Information supplied START
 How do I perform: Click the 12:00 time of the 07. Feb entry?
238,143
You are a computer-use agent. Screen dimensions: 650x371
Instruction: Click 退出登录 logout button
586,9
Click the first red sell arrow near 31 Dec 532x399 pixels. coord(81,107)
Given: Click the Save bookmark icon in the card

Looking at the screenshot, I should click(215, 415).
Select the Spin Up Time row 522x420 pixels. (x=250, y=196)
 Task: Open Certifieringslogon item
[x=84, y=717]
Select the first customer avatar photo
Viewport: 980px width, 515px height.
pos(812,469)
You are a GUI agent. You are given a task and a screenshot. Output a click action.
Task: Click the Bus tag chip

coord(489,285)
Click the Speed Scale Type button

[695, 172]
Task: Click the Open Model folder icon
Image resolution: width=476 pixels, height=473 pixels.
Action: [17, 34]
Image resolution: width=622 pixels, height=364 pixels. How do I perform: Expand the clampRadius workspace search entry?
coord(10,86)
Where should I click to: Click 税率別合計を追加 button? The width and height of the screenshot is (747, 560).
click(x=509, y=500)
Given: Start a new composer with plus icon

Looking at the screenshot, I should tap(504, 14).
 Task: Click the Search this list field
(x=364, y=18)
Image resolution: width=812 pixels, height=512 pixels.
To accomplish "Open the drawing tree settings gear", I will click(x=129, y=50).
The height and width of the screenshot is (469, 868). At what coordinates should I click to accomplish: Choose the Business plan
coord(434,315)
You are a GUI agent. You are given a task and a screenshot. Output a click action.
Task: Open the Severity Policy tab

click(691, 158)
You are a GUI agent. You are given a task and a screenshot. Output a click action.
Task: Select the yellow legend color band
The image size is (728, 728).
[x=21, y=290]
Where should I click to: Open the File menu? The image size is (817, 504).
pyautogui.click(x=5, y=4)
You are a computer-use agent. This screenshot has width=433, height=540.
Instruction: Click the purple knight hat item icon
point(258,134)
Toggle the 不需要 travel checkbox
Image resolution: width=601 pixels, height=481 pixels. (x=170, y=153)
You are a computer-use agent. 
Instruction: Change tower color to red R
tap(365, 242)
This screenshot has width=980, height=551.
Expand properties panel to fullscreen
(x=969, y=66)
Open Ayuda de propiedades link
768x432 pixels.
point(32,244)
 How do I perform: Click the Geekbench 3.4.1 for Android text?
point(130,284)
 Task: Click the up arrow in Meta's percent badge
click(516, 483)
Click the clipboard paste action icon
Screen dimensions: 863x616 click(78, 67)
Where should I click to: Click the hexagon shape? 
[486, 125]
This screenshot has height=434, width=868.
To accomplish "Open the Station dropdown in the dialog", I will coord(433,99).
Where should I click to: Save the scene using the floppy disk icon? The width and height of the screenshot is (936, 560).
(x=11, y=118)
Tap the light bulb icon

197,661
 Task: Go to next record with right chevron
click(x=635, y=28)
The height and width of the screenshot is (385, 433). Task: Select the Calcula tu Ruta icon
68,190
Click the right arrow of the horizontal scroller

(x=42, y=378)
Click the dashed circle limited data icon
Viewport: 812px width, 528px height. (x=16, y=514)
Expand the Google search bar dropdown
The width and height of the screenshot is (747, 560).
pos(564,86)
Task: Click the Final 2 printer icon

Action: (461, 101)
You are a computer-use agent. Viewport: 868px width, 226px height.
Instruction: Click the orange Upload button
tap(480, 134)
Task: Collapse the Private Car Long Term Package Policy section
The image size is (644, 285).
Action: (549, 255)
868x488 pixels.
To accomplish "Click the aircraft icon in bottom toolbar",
Information supplied END
▶ [Work request]: Reproduce only those lines of the entries above that run from the line with "The image size is (728, 728)." to the final line.

▶ [Solution to the exercise]:
The image size is (728, 728).
[x=21, y=290]
Where should I click to: Open the File menu? The image size is (817, 504).
pyautogui.click(x=5, y=4)
You are a computer-use agent. This screenshot has width=433, height=540.
Instruction: Click the purple knight hat item icon
point(258,134)
Toggle the 不需要 travel checkbox
Image resolution: width=601 pixels, height=481 pixels. (x=170, y=153)
You are a computer-use agent. 
Instruction: Change tower color to red R
tap(365, 242)
This screenshot has width=980, height=551.
Expand properties panel to fullscreen
(x=969, y=66)
Open Ayuda de propiedades link
768x432 pixels.
point(32,244)
 How do I perform: Click the Geekbench 3.4.1 for Android text?
point(130,284)
 Task: Click the up arrow in Meta's percent badge
click(516, 483)
Click the clipboard paste action icon
Screen dimensions: 863x616 click(78, 67)
Where should I click to: Click the hexagon shape? 
[486, 125]
This screenshot has height=434, width=868.
To accomplish "Open the Station dropdown in the dialog", I will coord(433,99).
Where should I click to: Save the scene using the floppy disk icon? The width and height of the screenshot is (936, 560).
(x=11, y=118)
Tap the light bulb icon

197,661
 Task: Go to next record with right chevron
click(x=635, y=28)
The height and width of the screenshot is (385, 433). Task: Select the Calcula tu Ruta icon
68,190
Click the right arrow of the horizontal scroller

(x=42, y=378)
Click the dashed circle limited data icon
Viewport: 812px width, 528px height. (x=16, y=514)
Expand the Google search bar dropdown
The width and height of the screenshot is (747, 560).
pos(564,86)
Task: Click the Final 2 printer icon

Action: (461, 101)
You are a computer-use agent. Viewport: 868px width, 226px height.
Instruction: Click the orange Upload button
tap(480, 134)
Task: Collapse the Private Car Long Term Package Policy section
The image size is (644, 285).
Action: (549, 255)
868x488 pixels.
To accomplish "Click the aircraft icon in bottom toolbar",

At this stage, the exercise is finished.